Économie
Apollonia, une escroquerie patrimoniale d’une ampleur historique
Le tribunal correctionnel de Marseille a prononcé des peines sévères à l’encontre des dirigeants d’un vaste système frauduleux ayant lésé des centaines d’épargnants. Le montant des préjudices s’élève à plus d’un milliard d’euros.
Jean Badache et son épouse Viviane, fondateurs de la société de conseil en gestion de patrimoine Apollonia, ont été condamnés à sept années d’emprisonnement ferme. La juridiction marseillaise a également ordonné la confiscation de biens d’une valeur de vingt millions d’euros, incluant des propriétés immobilières de prestige, ainsi que le paiement d’une amende de 2,5 millions d’euros pour chacun des deux prévenus. Les mandats de dépôt, dont l’exécution a été déclarée provisoire, devraient conduire les condamnés à incarcération dans un délai à déterminer, leur défense ayant immédiatement fait appel du verdict.
L’affaire, jugée au printemps 2025, concernait un mécanisme frauduleux ayant exploité près de sept cent cinquante personnes, pour la plupart issues des professions médicales et libérales. Le dispositif promettait à ces épargnants la constitution d’un patrimoine immobilier sans apport personnel initial, par le biais du statut de loueur en meublé professionnel et d’avantages fiscaux présentés comme autofinanceurs. En réalité, les clients, invités à signer des documents souvent incomplets, se sont retrouvés engagés par des emprunts cumulés pouvant atteindre plusieurs millions d’euros, tandis que la société percevait des commissions considérables.

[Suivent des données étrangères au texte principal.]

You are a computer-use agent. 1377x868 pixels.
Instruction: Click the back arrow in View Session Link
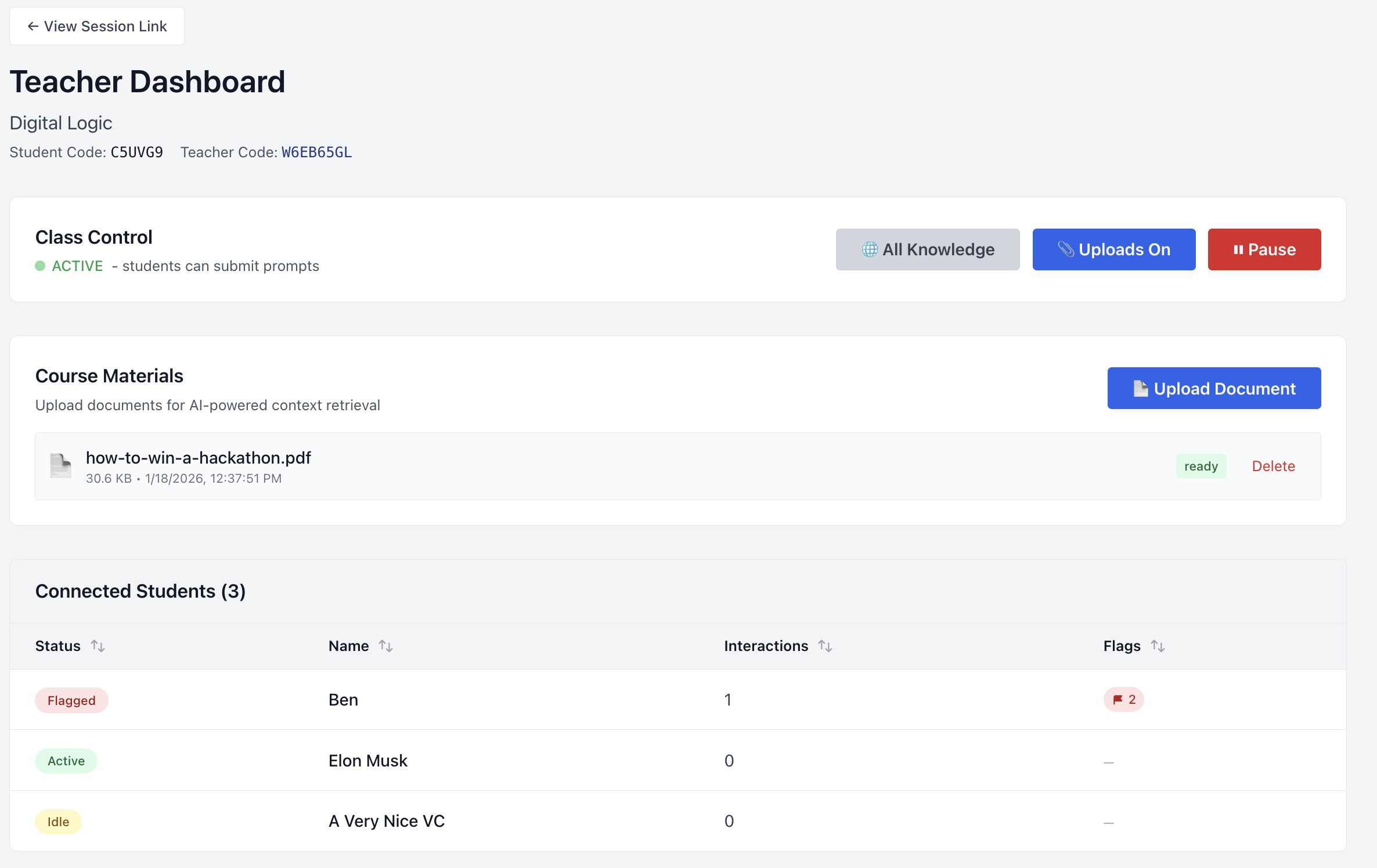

Le tribunal a souligné le rôle central du couple dans l’organisation de ce système, ainsi qu’une attitude marquée par une forme de victimisation et d’hostilité envers les parties civiles. Plusieurs collaborateurs directs ont également écopé de lourdes sanctions. Parmi eux, deux principaux commerciaux ont été condamnés à cinq ans de prison ferme, assortis d’amendes substantielles et de confiscations de biens. D’autres salariés ont reçu des peines allant de trois à quatre ans d’emprisonnement, partiellement ou totalement fermes.
Le schéma avait par ailleurs impliqué des auxiliaires de justice, dont la présence visait à conférer une apparence de légalité aux opérations. Un notaire d’Aix-en-Provence, perçu comme un « rouage primordial » et un gage de sécurité par les victimes, a été condamné à cinq ans d’emprisonnement, dont deux avec sursis, et à une amende de sept cent mille euros. Un avocat conseil de la société, dont le rôle contribuait à cette façade de respectabilité, a écopé d’une peine similaire. Le fils des dirigeants principaux a quant à lui été condamné à une peine d’un an ferme sous bracelet électronique.
Cette décision judiciaire ouvre désormais la voie aux procédures d’indemnisation des nombreux plaignants. L’ampleur des préjudices, évaluée à plus de 1,2 milliard d’euros, en fait l’une des plus importantes affaires de ce type jamais traitées par la justice française.